Soupirail

Chez les poissons, le soupirail est un ancien nom français du spiracle, une ouverture paire située derrière l’œil et dérivée de la première fente pharyngienne. Il est particulièrement visible chez de nombreuses raies et chez certains requins. Il met l’extérieur en communication avec la cavité bucco-pharyngienne, mais sa contribution à la ventilation branchiale varie selon les groupes et les modes de vie.

Organisation et circulation de l’eau

Chez beaucoup d’élasmobranches benthiques, l’eau peut entrer par les spiracles lorsque la bouche est proche du sédiment ou occupée par une proie. Elle rejoint ensuite le pharynx, traverse les branchies et ressort par les fentes branchiales. Une valve limite le reflux et l’entrée de particules. Les spiracles peuvent être grands chez certaines raies et très réduits ou absents chez des requins pélagiques pratiquant surtout la ventilation par la bouche ou par la nage.

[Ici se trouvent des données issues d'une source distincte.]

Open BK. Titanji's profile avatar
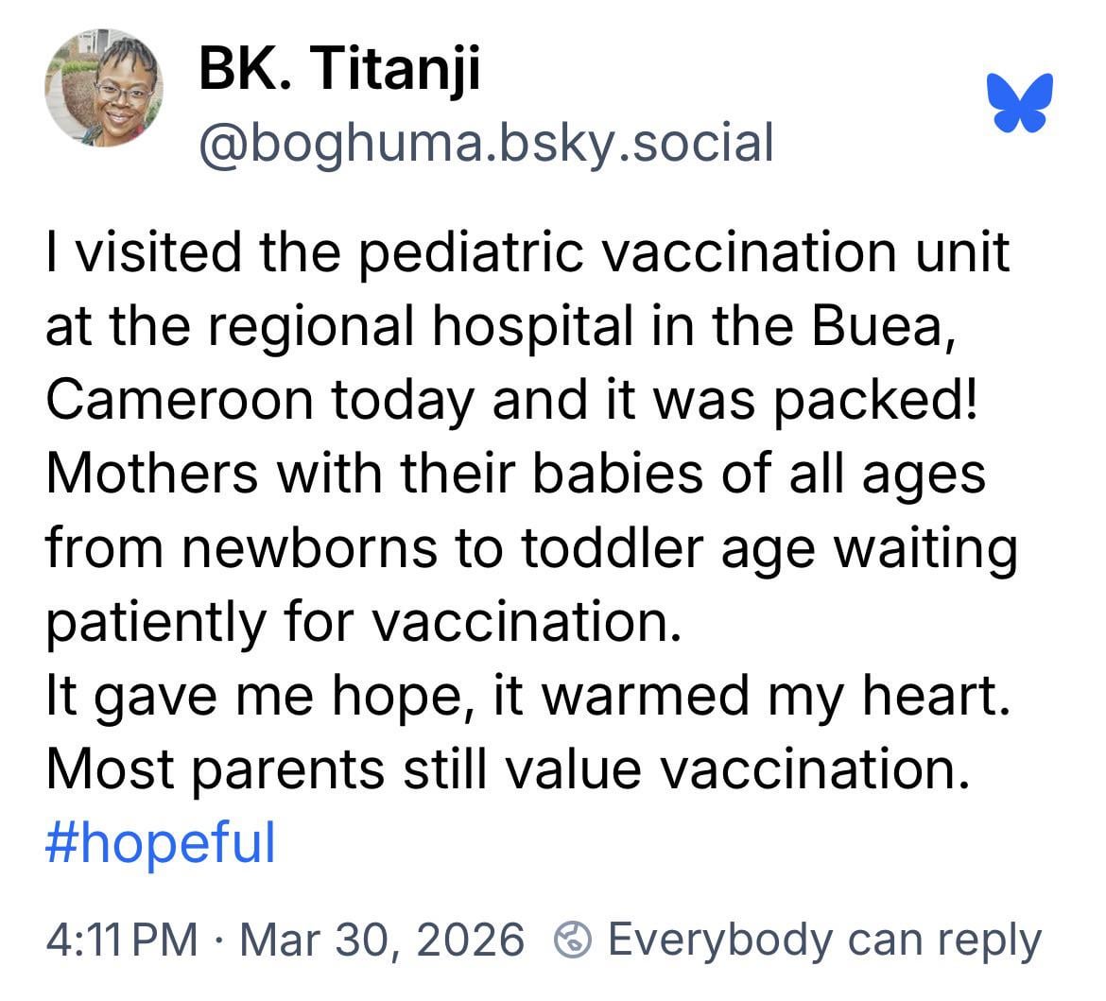Viewport: 1106px width, 1001px height. pos(104,88)
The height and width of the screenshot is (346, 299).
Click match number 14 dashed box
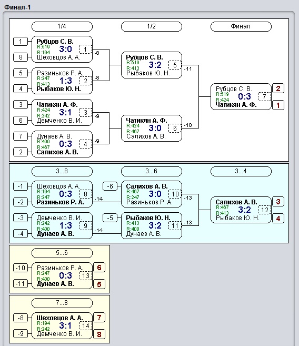coord(85,325)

Une pseudobranchie est associée à cette région chez plusieurs poissons. Elle reçoit du sang déjà oxygéné et participe notamment à l’irrigation et aux échanges gazeux de structures de la tête. Elle ne constitue pas une branchie respiratoire supplémentaire équivalente aux arcs branchiaux principaux.

Variations évolutives

Le spiracle est un vestige fonctionnel de la première fente branchiale des vertébrés à mâchoires. Chez les téléostéens, l’ouverture externe a disparu, tandis que des structures dérivées persistent. Chez les bichirs du genre Polypterus, des spiracles spécialisés participent à la respiration aérienne et conduisent l’air vers les poumons.

Le soupirail ne doit pas être confondu avec une fente branchiale, l’évent des cétacés ou les stigmates trachéens des arthropodes. « Spiracle » est le terme anatomique moderne le plus courant.